Chiudi gli occhi.
Il vento ti sbatte violentemente in faccia, ti scompiglia i capelli.
Un passo, un altro, ti fermi e ti volti.
Il fiume scorre, lento.
Continui il cammino, indecisa, con passi deboli, nella nebbia di novembre fitta e densa che ti avvolge.
Avanzi, lenta, le foglie che cadono, si aprono i cancelli e tu continui a camminare.
Chiudi gli occhi e rivedi i suoi.
Scorgi il suo profilo, così famigliare ma ormai così lontano.
Ti manca, ti si stringe lo stomaco.
A forza di camminare sei quasi arrivata; la vedi, là in fondo, la sua foto.
Sorride, felice.
Quanto è ormai che non sorride più?
Ti scende una lacrima che il vento aggredisce, screpolandoti la guancia.
Ti sembra di vederla lì, nel vialetto, tra i cipressi e le statue di angeli.
Ti guarda e sorride, ancora, proprio come in quella foto, ferma lì ormai da quasi tre anni.
Perché non l’hai salutata prima che se ne andasse?
Quando la smetterai di vederla?
E’ ancora lì, che ti fissa.
Scuoti il capo, come per scacciare i pensieri, le lasci i fiori e ti volti per andartene.

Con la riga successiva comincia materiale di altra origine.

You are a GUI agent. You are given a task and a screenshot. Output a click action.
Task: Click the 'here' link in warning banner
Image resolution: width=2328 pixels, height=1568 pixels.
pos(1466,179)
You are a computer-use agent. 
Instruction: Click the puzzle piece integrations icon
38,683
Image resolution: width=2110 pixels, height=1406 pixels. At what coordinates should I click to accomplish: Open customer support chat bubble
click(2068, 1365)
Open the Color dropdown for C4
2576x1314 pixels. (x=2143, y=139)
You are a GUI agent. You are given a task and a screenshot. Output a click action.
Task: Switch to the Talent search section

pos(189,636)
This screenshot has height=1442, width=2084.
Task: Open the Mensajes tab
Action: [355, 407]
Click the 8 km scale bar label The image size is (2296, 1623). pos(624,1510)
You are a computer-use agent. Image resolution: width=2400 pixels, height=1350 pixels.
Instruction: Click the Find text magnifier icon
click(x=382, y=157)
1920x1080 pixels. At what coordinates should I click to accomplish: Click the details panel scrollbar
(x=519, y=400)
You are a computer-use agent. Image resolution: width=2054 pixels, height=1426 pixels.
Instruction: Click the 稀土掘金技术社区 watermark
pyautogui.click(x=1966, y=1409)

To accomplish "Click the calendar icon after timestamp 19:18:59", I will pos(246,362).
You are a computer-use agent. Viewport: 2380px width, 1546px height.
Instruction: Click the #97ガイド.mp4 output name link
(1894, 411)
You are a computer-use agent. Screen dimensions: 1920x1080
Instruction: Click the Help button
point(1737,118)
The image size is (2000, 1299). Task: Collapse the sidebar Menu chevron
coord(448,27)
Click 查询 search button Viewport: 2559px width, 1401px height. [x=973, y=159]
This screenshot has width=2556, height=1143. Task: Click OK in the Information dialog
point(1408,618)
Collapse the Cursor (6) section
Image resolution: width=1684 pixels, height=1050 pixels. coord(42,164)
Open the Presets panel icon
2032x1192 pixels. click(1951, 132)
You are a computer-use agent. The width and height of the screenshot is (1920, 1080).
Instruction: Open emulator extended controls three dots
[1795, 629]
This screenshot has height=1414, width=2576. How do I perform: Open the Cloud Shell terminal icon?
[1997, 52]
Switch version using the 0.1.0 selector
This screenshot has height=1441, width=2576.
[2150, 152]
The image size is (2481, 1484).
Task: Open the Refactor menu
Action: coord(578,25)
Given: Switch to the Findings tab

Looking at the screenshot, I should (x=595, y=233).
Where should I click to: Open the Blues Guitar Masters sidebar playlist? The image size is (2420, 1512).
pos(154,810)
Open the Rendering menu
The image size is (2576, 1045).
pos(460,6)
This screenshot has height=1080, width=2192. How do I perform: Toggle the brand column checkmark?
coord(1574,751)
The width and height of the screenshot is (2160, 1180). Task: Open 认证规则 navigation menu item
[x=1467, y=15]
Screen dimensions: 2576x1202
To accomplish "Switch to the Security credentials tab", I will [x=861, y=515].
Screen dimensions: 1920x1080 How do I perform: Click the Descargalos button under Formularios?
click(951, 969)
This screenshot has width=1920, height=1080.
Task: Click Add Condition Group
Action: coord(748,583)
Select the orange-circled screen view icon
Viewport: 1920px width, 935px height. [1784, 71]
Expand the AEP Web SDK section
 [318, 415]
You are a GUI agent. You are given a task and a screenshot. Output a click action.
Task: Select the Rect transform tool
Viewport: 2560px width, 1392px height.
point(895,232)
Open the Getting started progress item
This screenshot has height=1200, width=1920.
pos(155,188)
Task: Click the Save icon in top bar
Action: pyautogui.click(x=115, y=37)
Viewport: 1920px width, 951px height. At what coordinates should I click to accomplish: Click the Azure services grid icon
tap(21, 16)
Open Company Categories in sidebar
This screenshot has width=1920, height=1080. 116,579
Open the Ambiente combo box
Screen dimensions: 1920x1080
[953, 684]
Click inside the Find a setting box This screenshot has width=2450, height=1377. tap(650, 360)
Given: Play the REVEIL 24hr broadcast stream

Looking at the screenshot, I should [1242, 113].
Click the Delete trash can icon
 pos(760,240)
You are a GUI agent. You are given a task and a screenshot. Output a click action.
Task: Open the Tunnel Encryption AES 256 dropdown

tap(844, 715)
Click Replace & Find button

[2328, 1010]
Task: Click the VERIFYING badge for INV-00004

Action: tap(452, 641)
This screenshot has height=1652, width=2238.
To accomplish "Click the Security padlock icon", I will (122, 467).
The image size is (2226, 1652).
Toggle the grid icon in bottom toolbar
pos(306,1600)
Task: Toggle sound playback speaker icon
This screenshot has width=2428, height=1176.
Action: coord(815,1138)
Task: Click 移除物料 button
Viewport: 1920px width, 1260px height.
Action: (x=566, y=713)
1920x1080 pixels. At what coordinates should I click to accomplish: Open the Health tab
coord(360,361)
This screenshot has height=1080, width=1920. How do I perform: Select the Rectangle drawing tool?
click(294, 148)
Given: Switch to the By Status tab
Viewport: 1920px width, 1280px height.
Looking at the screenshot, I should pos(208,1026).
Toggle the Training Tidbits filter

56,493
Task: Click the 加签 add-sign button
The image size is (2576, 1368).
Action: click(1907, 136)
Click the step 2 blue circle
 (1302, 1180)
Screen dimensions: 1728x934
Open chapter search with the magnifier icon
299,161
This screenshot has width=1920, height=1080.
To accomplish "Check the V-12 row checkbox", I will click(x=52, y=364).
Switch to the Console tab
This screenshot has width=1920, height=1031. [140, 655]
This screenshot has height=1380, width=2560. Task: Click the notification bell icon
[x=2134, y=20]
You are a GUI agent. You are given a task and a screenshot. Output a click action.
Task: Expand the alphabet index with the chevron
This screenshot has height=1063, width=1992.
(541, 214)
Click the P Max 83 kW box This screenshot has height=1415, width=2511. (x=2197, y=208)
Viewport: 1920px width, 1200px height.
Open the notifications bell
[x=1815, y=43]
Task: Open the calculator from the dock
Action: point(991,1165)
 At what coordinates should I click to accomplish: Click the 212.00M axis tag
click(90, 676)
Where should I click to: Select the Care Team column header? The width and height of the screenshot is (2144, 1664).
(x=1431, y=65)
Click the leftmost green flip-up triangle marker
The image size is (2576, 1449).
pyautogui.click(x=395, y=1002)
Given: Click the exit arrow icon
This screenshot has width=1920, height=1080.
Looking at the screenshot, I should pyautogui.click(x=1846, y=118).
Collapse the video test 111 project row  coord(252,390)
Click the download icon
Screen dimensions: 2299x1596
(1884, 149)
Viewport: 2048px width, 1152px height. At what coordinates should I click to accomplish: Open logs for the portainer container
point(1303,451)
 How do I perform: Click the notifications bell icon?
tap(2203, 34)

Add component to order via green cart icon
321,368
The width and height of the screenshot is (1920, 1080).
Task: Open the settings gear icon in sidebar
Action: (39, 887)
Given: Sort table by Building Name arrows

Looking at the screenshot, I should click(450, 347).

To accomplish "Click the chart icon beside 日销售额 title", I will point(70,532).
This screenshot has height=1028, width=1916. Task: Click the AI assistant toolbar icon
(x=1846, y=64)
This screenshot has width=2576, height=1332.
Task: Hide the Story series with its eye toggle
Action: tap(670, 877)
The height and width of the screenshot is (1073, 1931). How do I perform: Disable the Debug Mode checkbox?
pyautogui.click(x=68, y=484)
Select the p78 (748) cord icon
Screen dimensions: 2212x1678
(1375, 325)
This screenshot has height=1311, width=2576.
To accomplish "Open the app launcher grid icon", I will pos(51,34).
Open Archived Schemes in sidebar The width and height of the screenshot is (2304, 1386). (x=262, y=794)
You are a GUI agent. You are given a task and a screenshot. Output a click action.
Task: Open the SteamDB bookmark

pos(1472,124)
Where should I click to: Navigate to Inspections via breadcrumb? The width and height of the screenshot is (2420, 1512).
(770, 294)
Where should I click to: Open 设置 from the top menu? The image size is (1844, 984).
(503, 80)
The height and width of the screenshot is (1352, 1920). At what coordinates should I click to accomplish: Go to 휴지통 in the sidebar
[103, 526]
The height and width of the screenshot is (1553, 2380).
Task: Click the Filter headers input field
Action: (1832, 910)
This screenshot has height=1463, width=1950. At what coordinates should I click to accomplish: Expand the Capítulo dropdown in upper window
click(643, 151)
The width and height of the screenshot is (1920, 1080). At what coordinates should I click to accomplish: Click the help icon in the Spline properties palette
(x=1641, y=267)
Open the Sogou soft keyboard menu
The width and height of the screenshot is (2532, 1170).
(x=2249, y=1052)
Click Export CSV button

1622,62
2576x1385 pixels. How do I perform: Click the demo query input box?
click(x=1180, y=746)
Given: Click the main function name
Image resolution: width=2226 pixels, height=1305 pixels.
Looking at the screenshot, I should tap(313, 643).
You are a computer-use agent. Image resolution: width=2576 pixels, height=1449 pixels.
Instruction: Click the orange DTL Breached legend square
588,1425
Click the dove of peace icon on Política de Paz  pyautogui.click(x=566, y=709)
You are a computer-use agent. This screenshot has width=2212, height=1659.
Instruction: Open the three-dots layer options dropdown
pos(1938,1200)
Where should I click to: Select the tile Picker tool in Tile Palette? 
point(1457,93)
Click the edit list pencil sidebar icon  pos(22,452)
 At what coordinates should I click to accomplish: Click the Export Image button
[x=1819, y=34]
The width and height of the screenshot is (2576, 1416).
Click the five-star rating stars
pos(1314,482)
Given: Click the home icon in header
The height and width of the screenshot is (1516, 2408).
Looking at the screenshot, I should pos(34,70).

Ti pare di udirla sussurrare, ma non ti volti, non più.
E finalmente la lasci andare, perché tu, in fondo, a casa hai chi ti aspetta.
N.A.
Ho scritto questa storia per due persone molto importanti.
In primo luogo è per Sara, perchè sono finalmente riuscita a "lasciarla andare".
In secondo luogo è per Emma, perchè...lei lo sa il perchè.